TASK OBJECTIVE -
Pictures must not appear in the copy. Set down exactly the line with "The height and" and each line after it through the end of the data below.

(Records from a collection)
---------------
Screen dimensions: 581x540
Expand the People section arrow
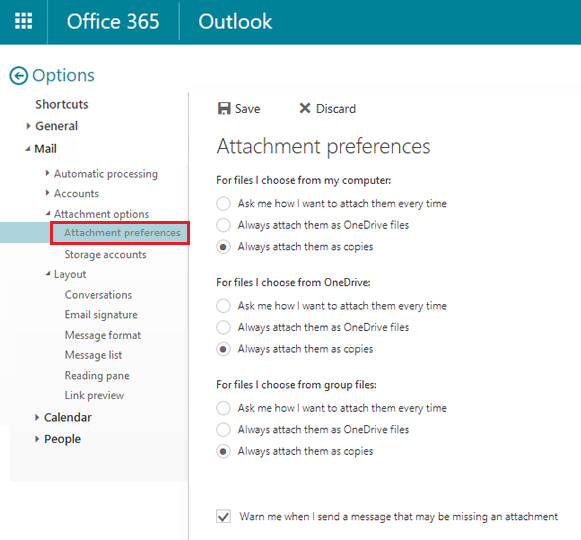click(37, 439)
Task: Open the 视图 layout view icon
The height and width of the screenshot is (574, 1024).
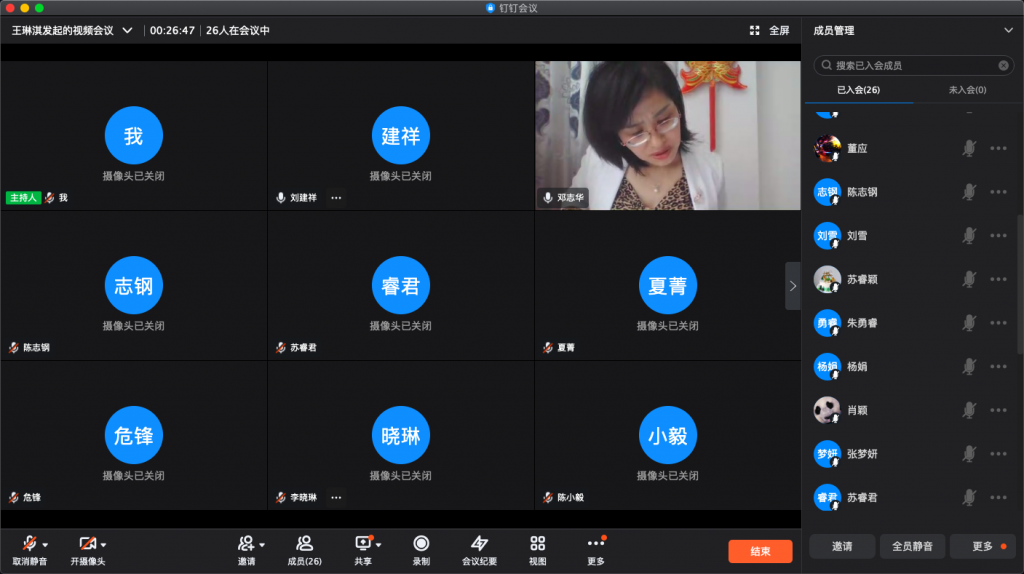Action: [x=537, y=544]
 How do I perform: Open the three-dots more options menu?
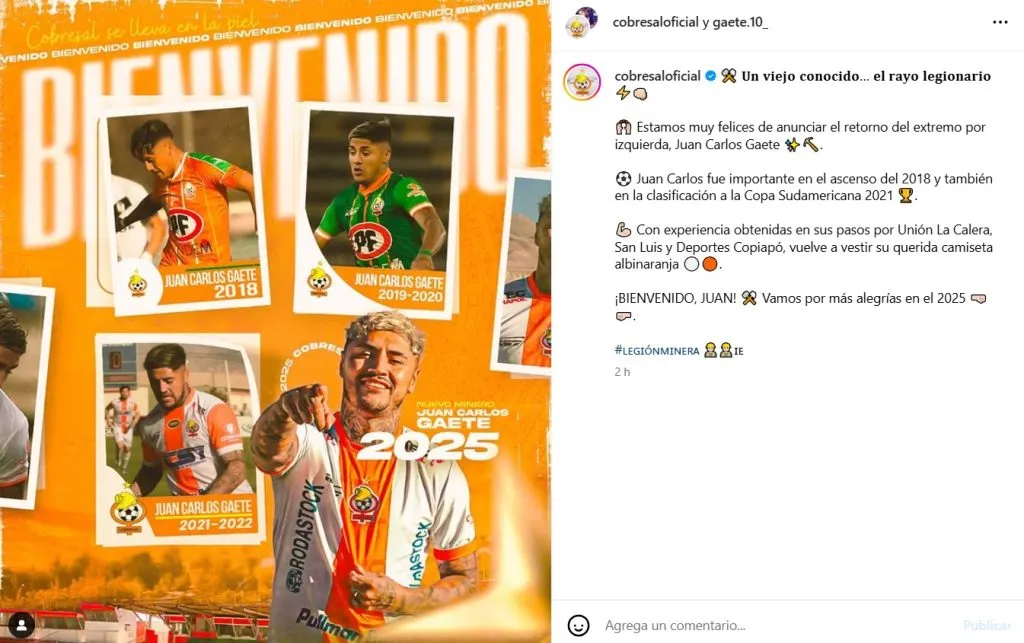tap(1000, 22)
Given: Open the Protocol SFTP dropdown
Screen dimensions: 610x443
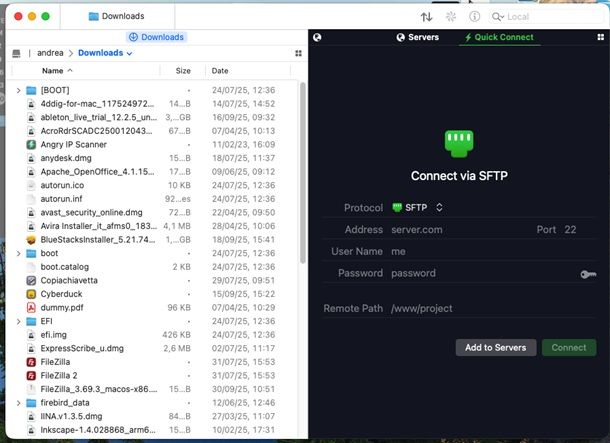Looking at the screenshot, I should [x=418, y=207].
---------------
RESULT BELOW -
The height and width of the screenshot is (574, 1024).
Action: [x=537, y=544]
 How do I perform: Open the three-dots more options menu?
tap(1000, 22)
Given: Open the Protocol SFTP dropdown
Screen dimensions: 610x443
Looking at the screenshot, I should [x=418, y=207].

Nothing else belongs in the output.